CHAPTER: Ion-Neutral Reactions

In Book Chapter on March 7, 2013 at 3:20 pm

(updated for 2013)


In Ion-Neutral reactions, the neutral atom is polarized by the electric field of the ion, so that interaction potential is

U(r) \approx \vec{E} \cdot \vec{p} = \frac{Z e} {r^2} ( \alpha \frac{Z e}{r^2} ) = \alpha \frac{Z^2 e^2}{r^4},

where \vec{E} is the electric field due to the charged particle, \vec{p} is the induced dipole moment in the neutral particle (determined by quantum mechanics), and \alpha is the polarizability, which defines \vec{p}=\alpha \vec{E} for a neutral atom in a uniform static electric field. See Draine, section 2.4 for more details.

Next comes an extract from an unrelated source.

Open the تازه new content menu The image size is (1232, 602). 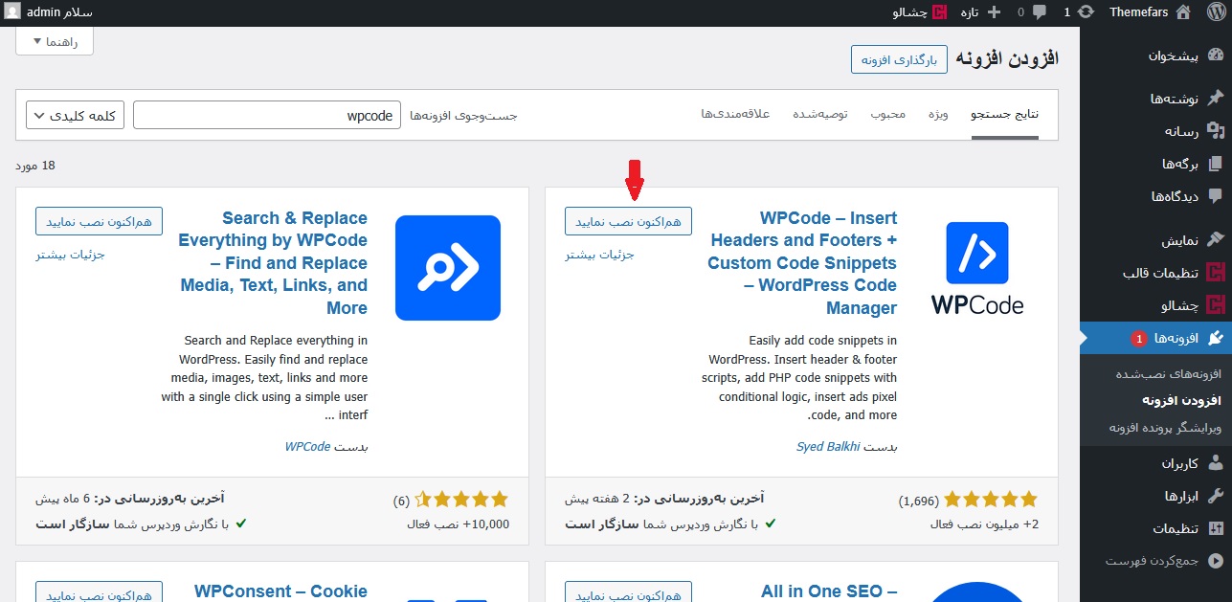(981, 12)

This interaction can take strong or weak forms. We distinguish between the two cases by considering b, the impact parameter. Recall that the reduced mass of a 2-body system is \mu' = m_1 m_2 / (m_1 + m_2) In the weak regime, the interaction energy is much smaller than the kinetic energy of the reduced mass:

\frac{\alpha Z^2 e^2}{b^4} \ll\frac{\mu' v^2}{2} .

In the strong regime, the opposite holds:

\frac{\alpha Z^2 e^2}{b^4} \gg\frac{\mu' v^2}{2}.

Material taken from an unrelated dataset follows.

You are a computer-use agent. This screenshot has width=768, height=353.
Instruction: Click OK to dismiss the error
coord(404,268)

The spatial scale which separates these two regimes corresponds to b_{\rm crit}, the critical impact parameter. Setting the two sides equal, we see that b_{\rm crit} = \big(\frac{2 \alpha Z^2 e^2}{\mu' v^2}\big)^{1/4}

The effective cross section for ion-neutral interactions is

\sigma_{ni} \approx \pi b_{\rm crit}^2 = \pi Z e (\frac{2 \alpha}{\mu'})^{1/2} (\frac{1}{v})

Deriving an interaction rate is tricker than for neutral-neutral collisions because n_i \ne n_n in general. So, let’s leave out an explicit n and calculate a rate coefficient instead, in {\rm cm}^3 {\rm s}^{-1}.

k = <\sigma_{ni} v> (although really \sigma_{ni} \propto 1/v, so k is largely independent of v). Combining with the equation above, we get the ion-neutral scattering rate coefficient

k = \pi Z e (\frac{2 \alpha}{\mu'})^{1/2}

As an example, for C^+ - H interactions we get k \approx 2 \times 10^{-9} {\rm cm^{3} s^{-1}}. This is about the rate for most ion-neutral exothermic reactions. This gives us

\frac{{\rm rate}}{{\rm volume}} = n_i n_n k.

So, if n_i = n_n = 1, the average time \tau between collisions is 16 years. Recall that, for neutral-neutral collisions in the diffuse ISM, we had \tau \sim 500 years. Ion-neutral collisions are much more frequent in most parts of the ISM due to the larger interaction cross section.